A companion book, “World Literacy: How Countries Rank And Why It Matters” (Routledge, 2016) authored by Miller and Michael C. McKenna, provides an extended analysis of many of the factors involved in this study and may be helpful in interpreting the results.
“The factors we examine present a complex and nuanced portrait of a nation’s cultural vitality,” says Miller. “And what the rankings strongly suggest and world literacy demonstrates is that these kinds of literate behaviors are critical to the success of individuals and nations in the knowledge-based economies that define our global future.”
One consistent finding, according to Miller, is that “there is no meaningful correlation between years of compulsory schooling and educational expenditures on the one hand and test scores on the other.
Finland, Norway, Iceland, Denmark, and Sweden earn the five top slots in the study, largely because “their monolithic culture values reading,” Miller says.

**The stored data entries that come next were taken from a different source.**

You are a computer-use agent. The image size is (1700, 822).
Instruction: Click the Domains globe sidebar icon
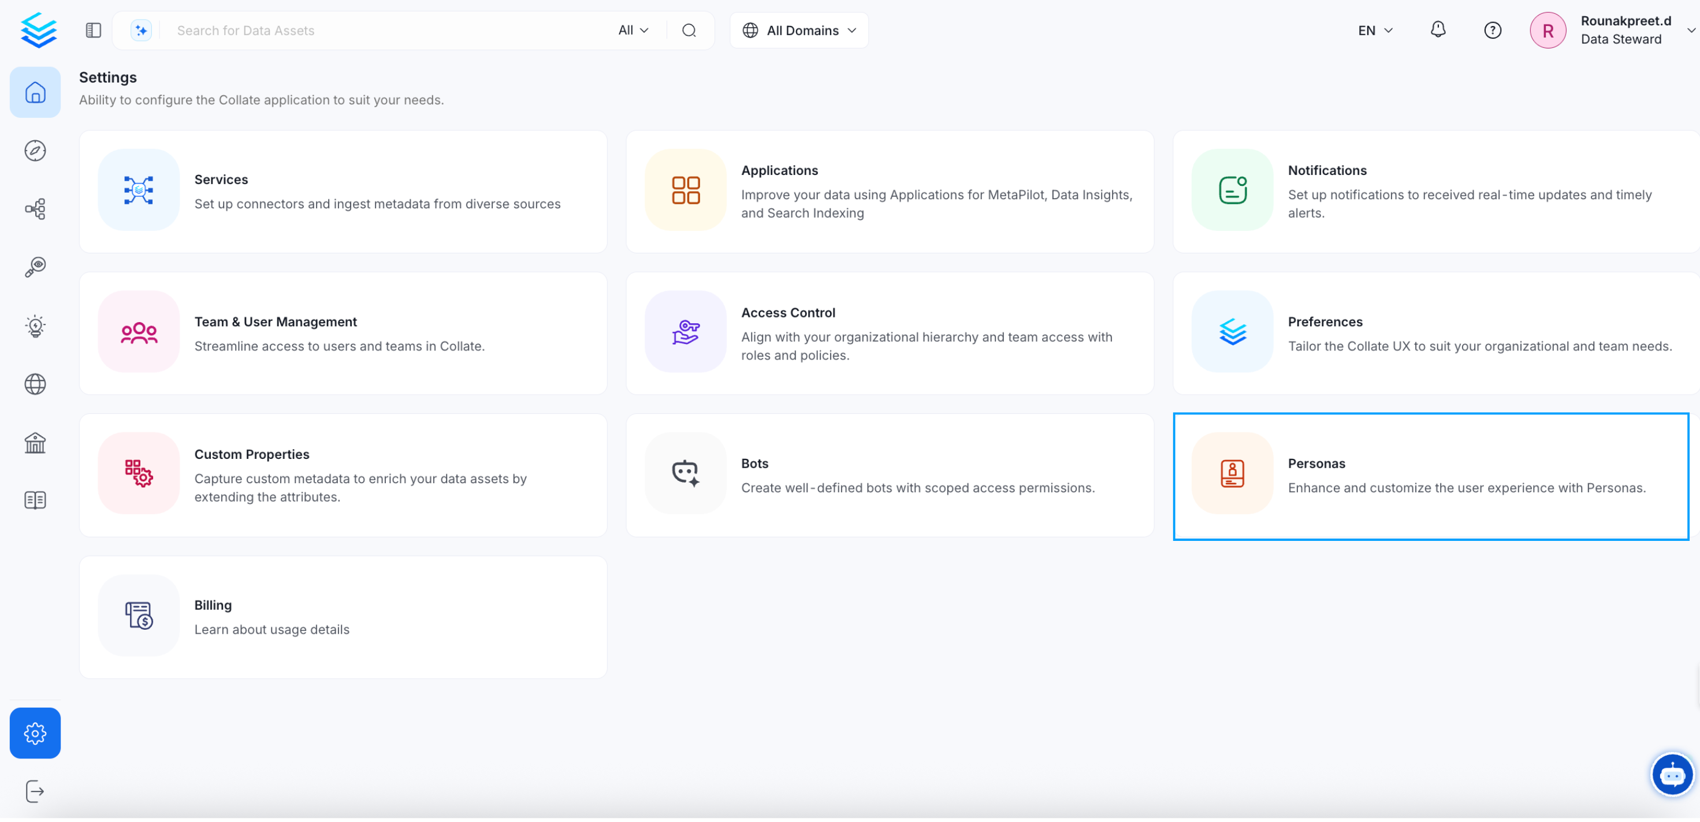pos(35,385)
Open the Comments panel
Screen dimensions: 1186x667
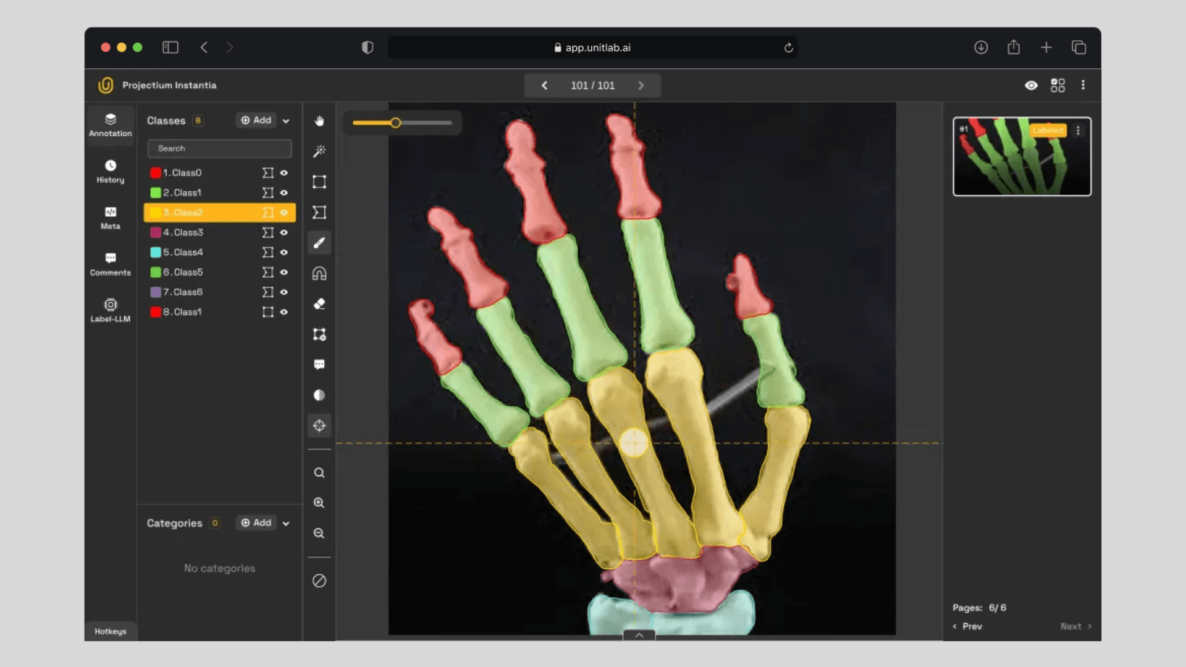(110, 264)
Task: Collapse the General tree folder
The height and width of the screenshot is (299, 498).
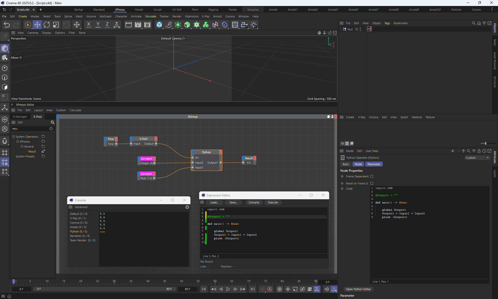Action: (22, 147)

He also points out that the rankings would be “very different” if educational outputs (PIRLS and PISA) were the only indices used. “The Pacific Rim countries, Singapore, South Korea, Japan, and China, would top the list if test performance was the only measure. Finland would be the only non-Pacific Rim country to rank high,” he states, and adds, “When factors such as library size and accessibility are added in, the Pacific Rim nations drop dramatically.”
The Western Hemisphere countries do not fare well overall in the study. Mexico ranks 38th, Brazil 43rd, and Costa Rica comes in at 46th. For the U.S., Miller says, while the years of compulsory education have increased, the practice of literate behaviors has decreased, and the ability to read stays relatively the same. “It is not so much that we are slowing down in this world race, but rather that others are speeding up,” he emphasizes.
The complete rankings are available online at www.ccsu.edu/wmln.